### TASK STATEMENT
Once you reach the line containing "Click the logo icon of 合肥安创空间信息技术有限公司" in the data below, restate each line word for word up to and including the one containing "You are a computer-use agent.".
########################################
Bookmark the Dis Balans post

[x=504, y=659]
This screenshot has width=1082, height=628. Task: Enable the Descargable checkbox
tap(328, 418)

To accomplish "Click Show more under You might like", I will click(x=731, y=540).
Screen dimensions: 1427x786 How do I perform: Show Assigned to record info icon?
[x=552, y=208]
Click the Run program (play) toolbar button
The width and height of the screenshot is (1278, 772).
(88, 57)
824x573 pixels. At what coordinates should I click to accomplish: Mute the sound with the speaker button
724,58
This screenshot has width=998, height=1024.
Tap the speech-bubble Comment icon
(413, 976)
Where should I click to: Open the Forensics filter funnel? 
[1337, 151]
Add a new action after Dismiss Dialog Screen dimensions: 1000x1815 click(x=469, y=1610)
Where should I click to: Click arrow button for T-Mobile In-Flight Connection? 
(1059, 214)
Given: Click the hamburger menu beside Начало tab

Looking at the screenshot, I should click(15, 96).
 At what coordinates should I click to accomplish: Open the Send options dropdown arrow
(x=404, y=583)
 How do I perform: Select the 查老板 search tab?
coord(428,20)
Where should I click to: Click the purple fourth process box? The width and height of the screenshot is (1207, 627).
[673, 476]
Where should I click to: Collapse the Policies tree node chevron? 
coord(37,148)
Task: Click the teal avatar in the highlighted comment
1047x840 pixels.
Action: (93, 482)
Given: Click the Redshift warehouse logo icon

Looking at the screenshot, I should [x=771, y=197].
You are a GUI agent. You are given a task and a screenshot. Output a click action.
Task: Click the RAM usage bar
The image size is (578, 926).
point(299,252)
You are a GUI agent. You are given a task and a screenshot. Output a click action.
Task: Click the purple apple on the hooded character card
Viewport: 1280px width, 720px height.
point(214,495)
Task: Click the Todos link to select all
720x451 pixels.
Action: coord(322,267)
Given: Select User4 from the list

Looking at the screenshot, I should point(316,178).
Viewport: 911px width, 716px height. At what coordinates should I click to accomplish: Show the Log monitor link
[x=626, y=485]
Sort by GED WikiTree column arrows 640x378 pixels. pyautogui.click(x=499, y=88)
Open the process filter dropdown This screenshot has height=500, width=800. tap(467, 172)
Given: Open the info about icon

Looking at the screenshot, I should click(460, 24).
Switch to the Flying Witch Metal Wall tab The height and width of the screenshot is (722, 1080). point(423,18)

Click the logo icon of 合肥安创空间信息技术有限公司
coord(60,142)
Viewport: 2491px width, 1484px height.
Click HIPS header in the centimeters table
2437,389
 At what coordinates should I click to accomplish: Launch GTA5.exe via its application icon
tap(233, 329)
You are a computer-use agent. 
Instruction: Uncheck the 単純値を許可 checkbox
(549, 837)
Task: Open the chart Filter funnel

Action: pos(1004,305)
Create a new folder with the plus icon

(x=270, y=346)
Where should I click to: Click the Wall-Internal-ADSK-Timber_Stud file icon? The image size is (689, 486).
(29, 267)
########################################
### EXPECTED ANSWER
Click the logo icon of 合肥安创空间信息技术有限公司
coord(60,142)
Viewport: 2491px width, 1484px height.
Click HIPS header in the centimeters table
2437,389
 At what coordinates should I click to accomplish: Launch GTA5.exe via its application icon
tap(233, 329)
You are a computer-use agent. 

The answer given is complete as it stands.